Tashkent, Uzbekistan (UzDaily.com) -- Fitch Ratings has upgraded AGROS HAYOT Joint-Stock Insurance Company’s (Agros Hayot) Insurer Financial Strength (IFS) Rating to ‘BB-’ from ‘B+’. The Outlook is Stable.
The upgrade reflects Fitch’s revised view of Agros Hayot as a ‘Core’ subsidiary to its 100% parent state-owned Uzagrosugurta JSC (BB-/Stable). As a result of this assessment of strategic importance, the IFS Ratings of Agros Hayot’s IFS rating is now aligned with Uzagrosugurta’s at ‘BB-’.
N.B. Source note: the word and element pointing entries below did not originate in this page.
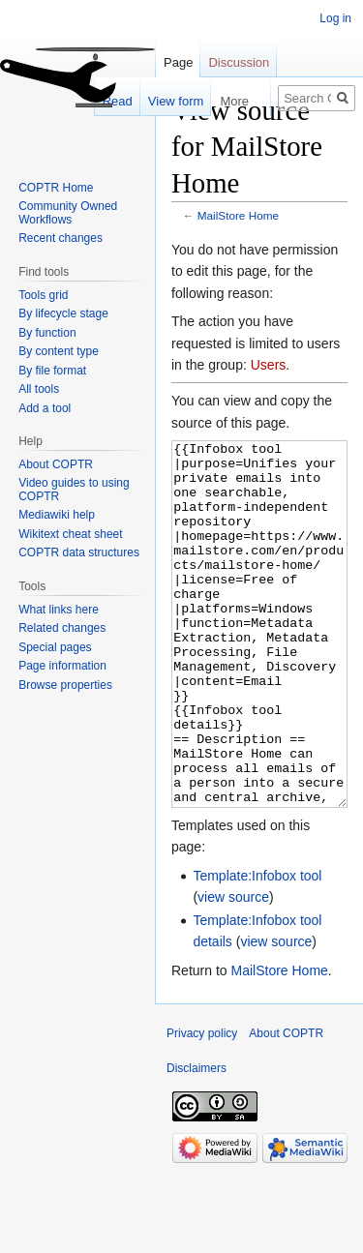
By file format (52, 370)
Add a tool (44, 408)
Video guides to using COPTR (74, 489)
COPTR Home (55, 187)
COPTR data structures (78, 552)
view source (233, 969)
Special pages (54, 647)
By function (47, 333)
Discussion (238, 62)
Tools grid (43, 295)
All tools (38, 389)
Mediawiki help (56, 515)
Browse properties (65, 685)
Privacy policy (201, 1106)
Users (269, 365)
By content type (58, 351)
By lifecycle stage (63, 313)
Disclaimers (196, 1141)
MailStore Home (238, 215)
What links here (58, 609)
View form (155, 101)
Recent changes (60, 238)
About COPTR (55, 464)
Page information (62, 665)
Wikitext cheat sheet (70, 534)
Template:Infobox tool (257, 948)
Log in (335, 18)
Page (178, 62)
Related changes (62, 628)
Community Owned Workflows (67, 212)
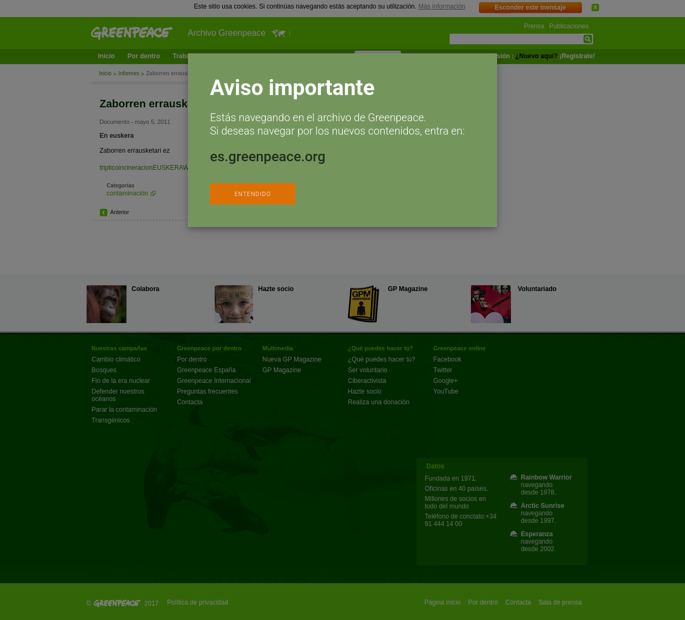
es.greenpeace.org (267, 156)
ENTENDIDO (252, 194)
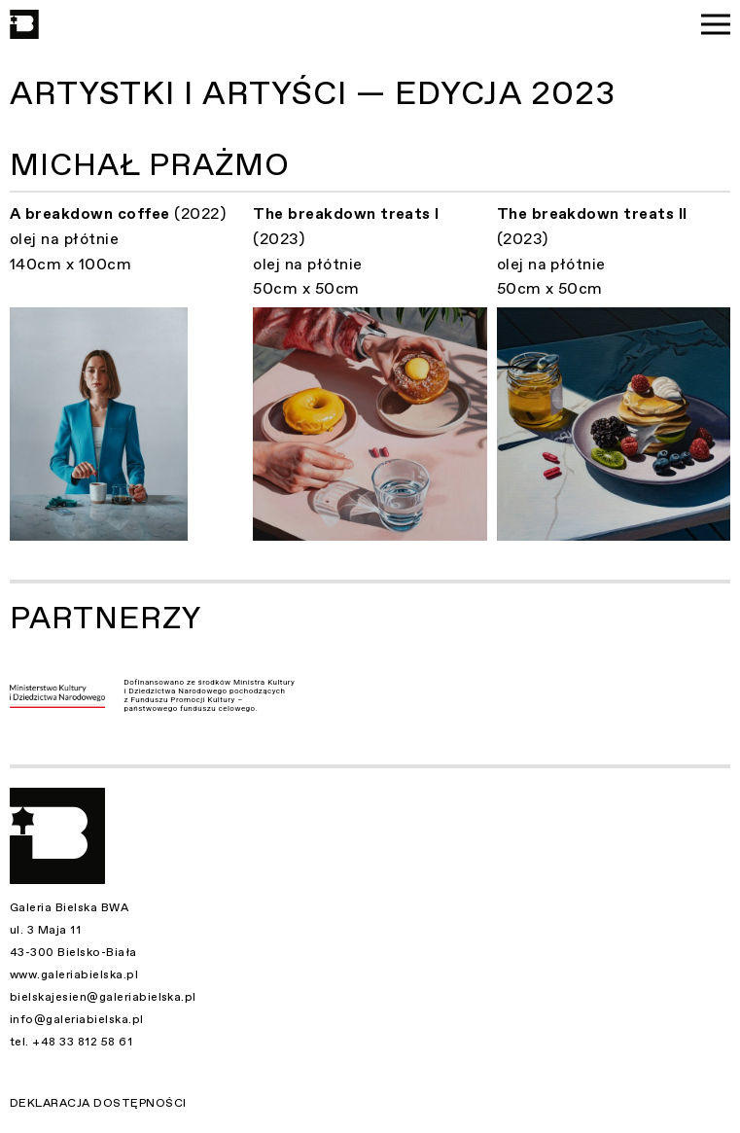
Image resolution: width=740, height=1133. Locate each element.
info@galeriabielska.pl (77, 1019)
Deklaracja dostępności (98, 1103)
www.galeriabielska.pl (74, 974)
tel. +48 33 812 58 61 (71, 1041)
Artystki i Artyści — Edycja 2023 (313, 94)
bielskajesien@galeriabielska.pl (103, 997)
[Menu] (715, 24)
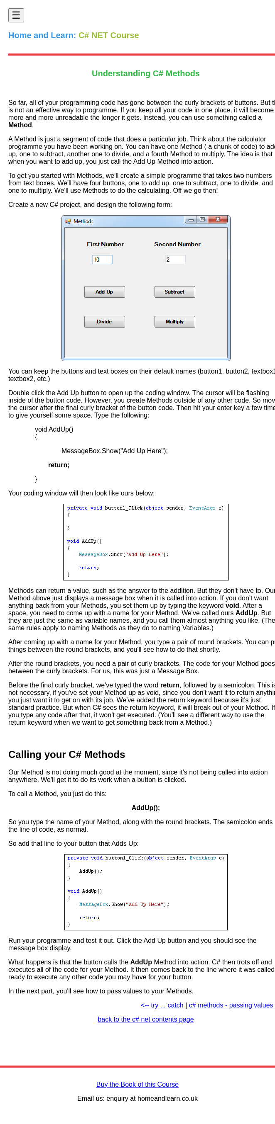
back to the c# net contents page (146, 1019)
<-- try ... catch (162, 1005)
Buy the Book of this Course (137, 1084)
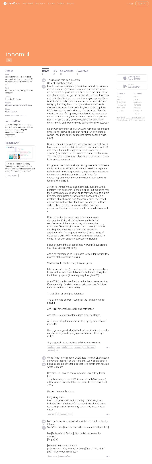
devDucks (121, 108)
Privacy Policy (122, 120)
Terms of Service (138, 120)
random (51, 347)
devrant (51, 414)
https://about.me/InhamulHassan (18, 105)
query (63, 414)
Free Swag (121, 105)
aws (58, 347)
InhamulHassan (11, 111)
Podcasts (138, 108)
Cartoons (137, 105)
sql (57, 414)
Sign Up (142, 3)
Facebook (138, 110)
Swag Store (121, 102)
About (119, 96)
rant (57, 351)
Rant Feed (27, 3)
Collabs (60, 3)
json (70, 414)
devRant (120, 118)
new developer (89, 347)
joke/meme (52, 456)
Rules (136, 96)
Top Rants (40, 3)
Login (131, 3)
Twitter (136, 113)
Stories (51, 3)
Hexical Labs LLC (138, 118)
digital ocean (67, 347)
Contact (120, 110)
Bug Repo (138, 102)
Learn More (11, 175)
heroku (51, 351)
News (119, 99)
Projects (137, 99)
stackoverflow (64, 456)
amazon (78, 347)
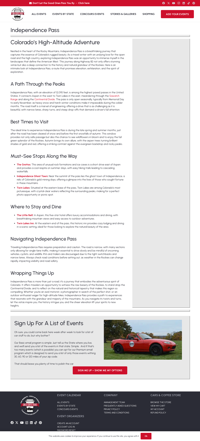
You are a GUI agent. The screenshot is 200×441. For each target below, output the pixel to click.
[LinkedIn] (183, 3)
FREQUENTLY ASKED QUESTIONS (120, 398)
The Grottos (23, 164)
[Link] (18, 14)
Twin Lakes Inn (25, 223)
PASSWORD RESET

Our reassessment follows the receipt of new information, which we included in the analysis. First, Agros Hayot is now deemed an integral part of Uzagrosugurta in supporting the implementation of the latter’s development targets, according to a government decree. This is despite Agros Hayot not being formally listed in the list of strategic state-owned companies that the Uzbek state has committed to support and develop, whereas Uzagrosugurta is on the list.
In particular, Agros Hayot has been made part of Uzagrosugurta’s transformation road map as per a Presidential decree issued in October 2020 aimed at modernising major state-owned companies in areas such as transparency and governance, in various sectors of the economy. To comply with the transformation requirements for its parent, Agros Hayot has recently changed its legal form to a joint-stock company from a limited liability company.
Furthermore, Fitch understands from management that the government has significant influence over Agros Hayot’s key corporate decisions, which are taken at the level of Uzagrosugurta’s supervisory board, including six representatives of the local cabinet of Ministers and various government bodies and one independent director. Agros Hayot also intends to play a prominent role in the provision of insurance coverage for Uzbekistan’s migrant labour force, a recently government-enforced line of business.
A further factor underpinning the ‘Core’ assessment is the recent rebranding of Uzagrosugurta and Agros Hayot to UzInsurance and UzLife, respectively. Brand sharing is a component of our analysis when assessing strategic importance in achieving group objectives.
Lastly, our view is supported by a strong history of support, synergies through the offer of a full range of non-life and life products to the same franchise base, subsidiary’s material size relative to the whole group and unlikely divestiture of the subsidiary despite its weak operating performance.